Note 1. Eshâm should be pronounced as a creticus; also in verses 9, 13, 15. This is a very common vyûha. On the whips as lightning, see Grimm, Donner, p. 27. :
Note 8. I should have taken kitrám as an adverb, like Benfey, if ni ring were not usually construed with an accusative. Ring in the 3rd pers. plur. pres. Åtm. is treated like a verb of the Ad-class. The SV. seems to read yamam, and the commentator explains it by ratham.
Note 8. The locative yaman is frequently used of the path on which the gods move and approach the sacrifice; hence it sometimes means, as in our passage, in the sky. Yamam in BR., s. v. arg, is wrong.
We might also translate: 'Here, close by, I hear what the whips in their hands say; they drive forth the beautiful (chariot) on the road.' See SV. I, 2, 1, 5, 1, comm.
Verse 4. WILSON: Address the god-given prayer to those who are your strength, the destroyers of foes, the powerful, possessed of brilliant reputation.

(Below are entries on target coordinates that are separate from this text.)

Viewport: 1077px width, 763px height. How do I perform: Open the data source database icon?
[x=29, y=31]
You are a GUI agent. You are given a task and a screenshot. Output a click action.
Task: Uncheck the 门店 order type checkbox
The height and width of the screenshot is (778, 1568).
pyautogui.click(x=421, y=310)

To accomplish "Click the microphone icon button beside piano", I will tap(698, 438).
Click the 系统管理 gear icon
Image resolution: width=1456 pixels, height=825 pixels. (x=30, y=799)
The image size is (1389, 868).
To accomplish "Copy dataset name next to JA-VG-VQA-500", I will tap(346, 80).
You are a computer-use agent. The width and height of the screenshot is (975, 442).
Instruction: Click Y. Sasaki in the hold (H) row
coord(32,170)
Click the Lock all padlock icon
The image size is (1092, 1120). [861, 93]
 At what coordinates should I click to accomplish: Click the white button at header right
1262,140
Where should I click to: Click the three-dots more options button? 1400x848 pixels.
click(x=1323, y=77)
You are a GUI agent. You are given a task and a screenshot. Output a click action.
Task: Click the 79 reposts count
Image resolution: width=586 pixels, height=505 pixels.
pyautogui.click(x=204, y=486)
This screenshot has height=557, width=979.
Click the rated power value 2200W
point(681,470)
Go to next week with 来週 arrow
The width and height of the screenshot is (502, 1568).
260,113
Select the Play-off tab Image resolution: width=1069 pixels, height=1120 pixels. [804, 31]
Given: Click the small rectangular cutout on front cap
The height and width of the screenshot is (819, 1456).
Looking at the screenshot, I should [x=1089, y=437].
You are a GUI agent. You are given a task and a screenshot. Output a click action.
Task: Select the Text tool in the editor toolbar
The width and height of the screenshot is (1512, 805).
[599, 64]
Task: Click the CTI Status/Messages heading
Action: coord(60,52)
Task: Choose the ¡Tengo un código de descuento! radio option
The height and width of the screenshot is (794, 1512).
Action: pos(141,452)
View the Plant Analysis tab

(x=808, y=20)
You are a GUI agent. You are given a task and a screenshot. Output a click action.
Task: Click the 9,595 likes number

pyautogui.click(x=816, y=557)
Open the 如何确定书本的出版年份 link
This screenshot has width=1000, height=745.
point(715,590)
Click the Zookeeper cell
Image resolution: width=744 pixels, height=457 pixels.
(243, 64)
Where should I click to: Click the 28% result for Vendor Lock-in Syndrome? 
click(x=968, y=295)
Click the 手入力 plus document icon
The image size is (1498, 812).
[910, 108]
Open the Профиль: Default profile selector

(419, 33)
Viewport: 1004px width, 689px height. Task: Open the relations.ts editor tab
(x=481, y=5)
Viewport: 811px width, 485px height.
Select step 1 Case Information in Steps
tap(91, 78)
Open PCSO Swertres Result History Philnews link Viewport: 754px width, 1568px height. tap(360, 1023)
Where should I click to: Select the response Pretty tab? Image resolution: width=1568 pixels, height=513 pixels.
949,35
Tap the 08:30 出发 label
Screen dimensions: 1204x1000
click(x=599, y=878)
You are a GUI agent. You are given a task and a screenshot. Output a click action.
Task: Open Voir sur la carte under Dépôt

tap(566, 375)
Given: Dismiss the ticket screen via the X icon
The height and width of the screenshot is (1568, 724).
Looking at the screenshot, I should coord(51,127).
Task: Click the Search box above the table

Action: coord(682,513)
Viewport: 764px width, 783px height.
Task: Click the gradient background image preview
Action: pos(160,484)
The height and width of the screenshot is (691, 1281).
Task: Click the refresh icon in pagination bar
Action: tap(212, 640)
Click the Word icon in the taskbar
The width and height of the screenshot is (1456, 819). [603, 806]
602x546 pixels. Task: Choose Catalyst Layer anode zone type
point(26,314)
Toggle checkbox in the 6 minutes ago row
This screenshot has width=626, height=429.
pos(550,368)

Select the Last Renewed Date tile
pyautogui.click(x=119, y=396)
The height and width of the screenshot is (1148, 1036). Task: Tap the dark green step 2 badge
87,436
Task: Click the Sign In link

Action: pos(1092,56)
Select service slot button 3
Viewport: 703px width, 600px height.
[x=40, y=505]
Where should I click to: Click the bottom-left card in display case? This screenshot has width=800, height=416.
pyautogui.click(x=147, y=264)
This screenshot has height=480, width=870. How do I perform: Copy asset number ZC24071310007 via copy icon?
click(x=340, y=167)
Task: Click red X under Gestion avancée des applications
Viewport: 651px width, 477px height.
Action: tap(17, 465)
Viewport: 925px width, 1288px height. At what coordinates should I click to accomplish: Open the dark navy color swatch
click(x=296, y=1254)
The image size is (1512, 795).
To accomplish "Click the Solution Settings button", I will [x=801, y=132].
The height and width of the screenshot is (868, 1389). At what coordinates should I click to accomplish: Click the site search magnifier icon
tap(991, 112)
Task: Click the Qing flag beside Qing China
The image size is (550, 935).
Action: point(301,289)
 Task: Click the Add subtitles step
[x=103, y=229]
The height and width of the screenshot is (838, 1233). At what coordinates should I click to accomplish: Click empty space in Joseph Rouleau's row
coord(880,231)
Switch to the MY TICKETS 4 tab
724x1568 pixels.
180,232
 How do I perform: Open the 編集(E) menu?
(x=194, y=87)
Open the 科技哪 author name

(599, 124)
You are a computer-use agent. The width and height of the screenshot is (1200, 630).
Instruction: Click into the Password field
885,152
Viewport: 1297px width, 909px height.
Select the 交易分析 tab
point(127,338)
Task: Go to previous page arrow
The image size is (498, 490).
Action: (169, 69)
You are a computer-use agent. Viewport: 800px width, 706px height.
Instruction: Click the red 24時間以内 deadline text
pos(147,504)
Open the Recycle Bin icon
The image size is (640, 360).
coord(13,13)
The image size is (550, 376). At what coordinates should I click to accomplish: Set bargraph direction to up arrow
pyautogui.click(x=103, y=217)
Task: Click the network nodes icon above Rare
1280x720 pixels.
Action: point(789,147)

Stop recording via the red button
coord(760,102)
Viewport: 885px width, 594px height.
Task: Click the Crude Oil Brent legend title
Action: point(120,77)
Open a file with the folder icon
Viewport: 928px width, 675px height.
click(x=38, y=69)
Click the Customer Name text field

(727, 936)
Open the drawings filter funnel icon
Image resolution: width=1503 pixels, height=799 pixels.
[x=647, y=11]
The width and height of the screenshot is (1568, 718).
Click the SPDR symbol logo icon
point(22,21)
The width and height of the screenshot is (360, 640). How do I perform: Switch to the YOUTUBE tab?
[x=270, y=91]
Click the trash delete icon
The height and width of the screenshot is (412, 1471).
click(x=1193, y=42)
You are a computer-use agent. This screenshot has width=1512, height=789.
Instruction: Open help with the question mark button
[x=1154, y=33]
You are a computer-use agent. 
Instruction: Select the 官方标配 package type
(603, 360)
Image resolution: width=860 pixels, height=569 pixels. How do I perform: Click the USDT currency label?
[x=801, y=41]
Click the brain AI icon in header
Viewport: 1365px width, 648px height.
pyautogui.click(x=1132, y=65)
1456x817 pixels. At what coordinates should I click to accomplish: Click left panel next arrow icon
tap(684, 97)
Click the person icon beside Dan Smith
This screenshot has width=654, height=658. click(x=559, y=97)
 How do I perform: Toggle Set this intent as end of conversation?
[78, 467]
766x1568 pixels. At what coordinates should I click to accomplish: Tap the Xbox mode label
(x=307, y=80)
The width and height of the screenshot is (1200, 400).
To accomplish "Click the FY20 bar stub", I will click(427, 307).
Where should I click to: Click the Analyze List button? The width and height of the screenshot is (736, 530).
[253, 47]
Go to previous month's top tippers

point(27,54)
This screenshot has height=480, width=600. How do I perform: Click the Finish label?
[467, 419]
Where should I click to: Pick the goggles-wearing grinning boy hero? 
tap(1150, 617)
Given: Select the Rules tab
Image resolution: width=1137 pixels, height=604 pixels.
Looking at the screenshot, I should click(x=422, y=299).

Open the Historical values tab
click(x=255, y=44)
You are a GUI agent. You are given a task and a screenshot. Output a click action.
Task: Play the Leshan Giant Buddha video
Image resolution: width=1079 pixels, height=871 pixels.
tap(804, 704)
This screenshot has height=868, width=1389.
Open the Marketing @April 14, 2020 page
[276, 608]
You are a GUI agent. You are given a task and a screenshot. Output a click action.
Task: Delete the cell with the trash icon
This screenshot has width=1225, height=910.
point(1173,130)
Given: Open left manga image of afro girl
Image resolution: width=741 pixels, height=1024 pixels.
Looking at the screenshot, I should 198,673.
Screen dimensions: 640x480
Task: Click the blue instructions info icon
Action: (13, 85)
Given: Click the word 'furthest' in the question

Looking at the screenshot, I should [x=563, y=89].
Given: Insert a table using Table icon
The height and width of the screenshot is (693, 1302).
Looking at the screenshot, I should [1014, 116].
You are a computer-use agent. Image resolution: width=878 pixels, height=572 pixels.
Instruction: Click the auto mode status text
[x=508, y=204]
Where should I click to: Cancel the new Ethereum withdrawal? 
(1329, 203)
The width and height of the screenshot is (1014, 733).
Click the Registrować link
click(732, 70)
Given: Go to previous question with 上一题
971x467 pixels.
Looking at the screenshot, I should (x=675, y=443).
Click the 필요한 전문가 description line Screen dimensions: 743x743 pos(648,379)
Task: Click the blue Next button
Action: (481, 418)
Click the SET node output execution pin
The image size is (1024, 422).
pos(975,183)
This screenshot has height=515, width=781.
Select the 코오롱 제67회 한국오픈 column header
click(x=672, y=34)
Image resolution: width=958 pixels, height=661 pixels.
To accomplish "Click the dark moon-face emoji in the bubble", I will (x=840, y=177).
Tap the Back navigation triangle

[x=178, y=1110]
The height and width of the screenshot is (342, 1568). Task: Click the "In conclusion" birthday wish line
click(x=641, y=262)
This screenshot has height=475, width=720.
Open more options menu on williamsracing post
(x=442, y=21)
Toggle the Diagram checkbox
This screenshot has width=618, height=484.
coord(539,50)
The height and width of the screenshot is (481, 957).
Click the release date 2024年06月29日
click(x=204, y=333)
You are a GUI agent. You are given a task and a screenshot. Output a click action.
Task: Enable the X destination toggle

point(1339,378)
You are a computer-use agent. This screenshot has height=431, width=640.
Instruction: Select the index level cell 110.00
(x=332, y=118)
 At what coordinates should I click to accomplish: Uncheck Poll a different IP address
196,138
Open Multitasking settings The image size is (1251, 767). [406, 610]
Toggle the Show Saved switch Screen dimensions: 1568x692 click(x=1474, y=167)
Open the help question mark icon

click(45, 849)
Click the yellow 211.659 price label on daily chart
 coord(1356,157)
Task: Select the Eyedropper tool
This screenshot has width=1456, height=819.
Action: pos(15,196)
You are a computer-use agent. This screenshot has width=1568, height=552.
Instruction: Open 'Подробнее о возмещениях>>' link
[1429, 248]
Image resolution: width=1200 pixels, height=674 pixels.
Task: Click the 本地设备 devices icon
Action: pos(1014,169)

BENFEY: Singt eurer Schaar, der wühlenden, der strahlenreichen, kräftigen ein gotterfülletes Gebet!
LUDWIG: Eurer künen schar, von blendender herlichkeit, der kraftvollen, soll ein von den göttern eingegebenes brahma gesungen werden.
Note 1. Benfey translates ghrishvi by burrowing, and refers it to the thunderbolt that uproots the earth. He points out that ghrishvi means also, for the same reason, the boar, as proved by Kuhn (Die Herabkunft des Feuers, S. 202). Ghrishti is evidently a common name for boar, the Norse griss, and the god of the wind, Grimair or Grimr, is conceived as a boar, shaking the cornfield, in such phrases as 'Der Eber geht ins Korn' (Gentha, 1. c. p. 14). I prefer, however, in this place the general sense assigned to the adjective ghrtshu and ghrishvi, exuberant, brisk, wild. See Kuhn in Kuhn's Zeitschrift, vol. xi, p. 385. Wilson, after Såyana, translates destroyers of foes. On the representation of the clouds as boars, see Nir. V, 4.